Benjamin Marriott

Partner in International Diamond Counsellor

The Price of Diamonds

Does anyone in our industry actually know the price of a rough diamond? Nowadays, precious few of us do. But paying the right price for rough is fundamental to our industry’s economics: pay too much or too little, and eventually, we all suffer.

However, very few buyers know the accurate price of rough diamonds. The vast majority of buyers – be they rough diamond dealers or manufacturers – operate on a “guesstimation” basis. People don’t buy rough anymore; they buy futures in polished, guessing what the polished will be worth three months later. The need to keep their factories running is why manufacturers keep buying rough, only to realize those three months later that their projected, or “guesstimated,” profits on the polished goods produced have evaporated.

As independent diamond valuators who have worked for decades in most diamond-producing countries on the African continent and elsewhere, my brother Luke and I have come to realize that the art of buying and trading rough on-site is fading, and, consequently, our role may soon become obsolete.
:::::
* [WHAT YOU WILL DO] Continue the piece on the price of rough diamonds from its final paragraph, writing the next few paragraphs in the same first-person voice.
:::::
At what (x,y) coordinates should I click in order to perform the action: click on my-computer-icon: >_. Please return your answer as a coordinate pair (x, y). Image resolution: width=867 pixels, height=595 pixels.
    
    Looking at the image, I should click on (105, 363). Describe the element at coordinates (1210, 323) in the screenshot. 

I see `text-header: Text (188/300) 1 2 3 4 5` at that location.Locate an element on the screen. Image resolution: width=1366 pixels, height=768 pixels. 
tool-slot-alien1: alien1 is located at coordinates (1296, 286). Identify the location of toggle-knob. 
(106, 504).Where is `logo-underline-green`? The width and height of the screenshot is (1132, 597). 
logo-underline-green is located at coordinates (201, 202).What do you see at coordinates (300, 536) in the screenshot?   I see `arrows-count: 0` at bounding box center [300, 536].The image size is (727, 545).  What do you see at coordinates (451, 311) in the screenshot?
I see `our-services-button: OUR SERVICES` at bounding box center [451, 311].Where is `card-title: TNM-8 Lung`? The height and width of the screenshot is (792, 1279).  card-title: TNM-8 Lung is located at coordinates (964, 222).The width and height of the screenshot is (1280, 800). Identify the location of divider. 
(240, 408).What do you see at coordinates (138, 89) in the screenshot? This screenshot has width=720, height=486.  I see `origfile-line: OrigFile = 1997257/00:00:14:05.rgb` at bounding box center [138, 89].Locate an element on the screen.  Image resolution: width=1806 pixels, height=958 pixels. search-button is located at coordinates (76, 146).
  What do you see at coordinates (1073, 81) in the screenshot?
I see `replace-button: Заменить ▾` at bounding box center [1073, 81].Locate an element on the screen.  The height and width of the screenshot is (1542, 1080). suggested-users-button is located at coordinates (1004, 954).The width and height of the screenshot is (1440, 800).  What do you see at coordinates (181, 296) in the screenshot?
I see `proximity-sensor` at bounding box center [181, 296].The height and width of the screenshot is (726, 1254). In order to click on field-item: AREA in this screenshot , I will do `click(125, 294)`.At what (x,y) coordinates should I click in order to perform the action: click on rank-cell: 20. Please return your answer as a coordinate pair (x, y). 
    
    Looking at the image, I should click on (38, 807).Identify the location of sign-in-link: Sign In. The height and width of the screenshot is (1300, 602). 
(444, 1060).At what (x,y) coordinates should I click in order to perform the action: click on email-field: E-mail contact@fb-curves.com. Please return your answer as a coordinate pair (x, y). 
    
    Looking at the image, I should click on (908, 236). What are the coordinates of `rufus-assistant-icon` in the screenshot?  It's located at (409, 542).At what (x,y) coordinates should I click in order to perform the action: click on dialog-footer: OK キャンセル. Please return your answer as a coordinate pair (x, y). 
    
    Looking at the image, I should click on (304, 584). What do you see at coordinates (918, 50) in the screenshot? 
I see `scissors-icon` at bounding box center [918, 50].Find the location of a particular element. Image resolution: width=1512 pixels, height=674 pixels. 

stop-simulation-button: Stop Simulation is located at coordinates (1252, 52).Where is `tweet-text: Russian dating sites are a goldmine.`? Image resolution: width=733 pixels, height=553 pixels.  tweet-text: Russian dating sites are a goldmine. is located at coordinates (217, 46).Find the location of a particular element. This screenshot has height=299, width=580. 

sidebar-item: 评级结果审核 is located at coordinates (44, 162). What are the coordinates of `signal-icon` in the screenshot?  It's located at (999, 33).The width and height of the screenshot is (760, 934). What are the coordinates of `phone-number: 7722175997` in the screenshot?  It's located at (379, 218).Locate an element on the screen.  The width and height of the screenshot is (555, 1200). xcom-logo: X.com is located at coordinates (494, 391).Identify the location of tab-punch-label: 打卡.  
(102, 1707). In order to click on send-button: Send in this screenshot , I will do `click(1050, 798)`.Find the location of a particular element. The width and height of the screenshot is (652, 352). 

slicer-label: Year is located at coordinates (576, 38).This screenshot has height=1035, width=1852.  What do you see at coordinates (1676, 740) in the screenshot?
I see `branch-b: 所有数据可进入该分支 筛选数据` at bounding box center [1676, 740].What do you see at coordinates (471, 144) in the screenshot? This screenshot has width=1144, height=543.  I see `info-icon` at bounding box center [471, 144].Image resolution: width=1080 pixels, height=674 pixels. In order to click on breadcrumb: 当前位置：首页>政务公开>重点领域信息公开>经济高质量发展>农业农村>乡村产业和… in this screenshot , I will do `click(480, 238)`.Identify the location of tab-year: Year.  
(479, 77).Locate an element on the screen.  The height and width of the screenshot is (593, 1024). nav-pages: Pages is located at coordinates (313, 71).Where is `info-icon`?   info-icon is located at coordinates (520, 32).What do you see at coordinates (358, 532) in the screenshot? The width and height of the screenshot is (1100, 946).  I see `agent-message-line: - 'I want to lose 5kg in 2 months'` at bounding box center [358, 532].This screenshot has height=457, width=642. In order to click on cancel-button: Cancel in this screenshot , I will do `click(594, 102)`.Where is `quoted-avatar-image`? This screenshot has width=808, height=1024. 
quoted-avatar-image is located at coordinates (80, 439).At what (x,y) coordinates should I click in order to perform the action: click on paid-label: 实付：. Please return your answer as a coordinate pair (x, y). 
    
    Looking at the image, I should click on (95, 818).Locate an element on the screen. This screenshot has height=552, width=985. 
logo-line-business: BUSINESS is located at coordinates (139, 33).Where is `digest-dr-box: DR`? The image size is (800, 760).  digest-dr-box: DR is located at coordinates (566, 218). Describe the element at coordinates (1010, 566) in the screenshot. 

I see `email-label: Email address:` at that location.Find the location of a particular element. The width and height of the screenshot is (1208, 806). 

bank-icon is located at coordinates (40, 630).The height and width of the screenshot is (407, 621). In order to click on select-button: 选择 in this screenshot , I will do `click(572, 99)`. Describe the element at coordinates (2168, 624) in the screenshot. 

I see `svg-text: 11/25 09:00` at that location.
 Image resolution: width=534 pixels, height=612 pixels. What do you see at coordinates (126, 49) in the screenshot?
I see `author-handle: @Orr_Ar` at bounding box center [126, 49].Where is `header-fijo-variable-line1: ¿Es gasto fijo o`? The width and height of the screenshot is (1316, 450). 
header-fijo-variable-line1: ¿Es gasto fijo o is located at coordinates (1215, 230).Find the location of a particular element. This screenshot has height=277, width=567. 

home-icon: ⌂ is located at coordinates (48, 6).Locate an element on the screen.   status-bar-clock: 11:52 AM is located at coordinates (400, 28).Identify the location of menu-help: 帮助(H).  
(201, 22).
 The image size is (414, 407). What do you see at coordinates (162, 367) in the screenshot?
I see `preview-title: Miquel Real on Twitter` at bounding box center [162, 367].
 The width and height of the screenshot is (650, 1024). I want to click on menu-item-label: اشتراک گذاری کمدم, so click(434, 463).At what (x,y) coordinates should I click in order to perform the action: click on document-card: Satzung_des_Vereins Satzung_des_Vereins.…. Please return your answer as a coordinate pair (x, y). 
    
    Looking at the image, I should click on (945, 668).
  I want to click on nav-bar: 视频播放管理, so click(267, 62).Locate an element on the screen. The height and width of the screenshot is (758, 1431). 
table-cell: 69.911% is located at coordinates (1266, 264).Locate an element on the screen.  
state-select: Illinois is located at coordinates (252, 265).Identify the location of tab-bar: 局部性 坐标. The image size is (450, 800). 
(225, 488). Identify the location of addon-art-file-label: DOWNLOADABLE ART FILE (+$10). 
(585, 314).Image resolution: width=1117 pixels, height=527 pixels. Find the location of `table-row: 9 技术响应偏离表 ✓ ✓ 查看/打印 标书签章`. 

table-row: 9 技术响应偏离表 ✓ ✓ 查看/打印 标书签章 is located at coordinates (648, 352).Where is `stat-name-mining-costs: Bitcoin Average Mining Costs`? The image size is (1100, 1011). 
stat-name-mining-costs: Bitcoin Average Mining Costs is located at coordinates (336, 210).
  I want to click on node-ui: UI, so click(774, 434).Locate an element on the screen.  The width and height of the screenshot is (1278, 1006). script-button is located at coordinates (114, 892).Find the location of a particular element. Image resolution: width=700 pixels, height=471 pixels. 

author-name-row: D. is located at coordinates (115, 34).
:::::
* [TASK RESPONSE]
Why is this so? There are various reasons, among them:
Many of our colleagues in diamond-producing nations no longer want or need foreigners coming in to tell them how to value their diamonds.
In addition, in the current social, post-pandemic climate, concomitant air travel seems less and less appropriate. It’s also become very expensive to have teams of buyers flying between Surat, Antwerp, Dubai, Tel Aviv, Luanda, and Gaborone.

During the Covid-19 pandemic and its lockdowns, we understood that the whole system needed shaking up. We created the technology that now allows us to take rough diamond evaluation and pricing online. The result is a program called eValuer.

Our chief aim in creating eValuer was to take the guesswork out of rough diamond pricing and replace it with data-driven, factual figures. Therefore, our data collection processes involve attendance at and reporting on all major rough diamond tenders and auctions and the valuation of contract rough goods from primary sources – such as De Beers – where the price of those goods is documented and verifiable. eValuer’s prices are up-to-date and based on some US$1.5 billion of rough sales. eValuer is currently used to value and sell over US$2 billion of goods in eight countries. eValuer reports the price paid for rough, detailed into 2,500 price points. This also enables us to produce a monthly rough diamond price index.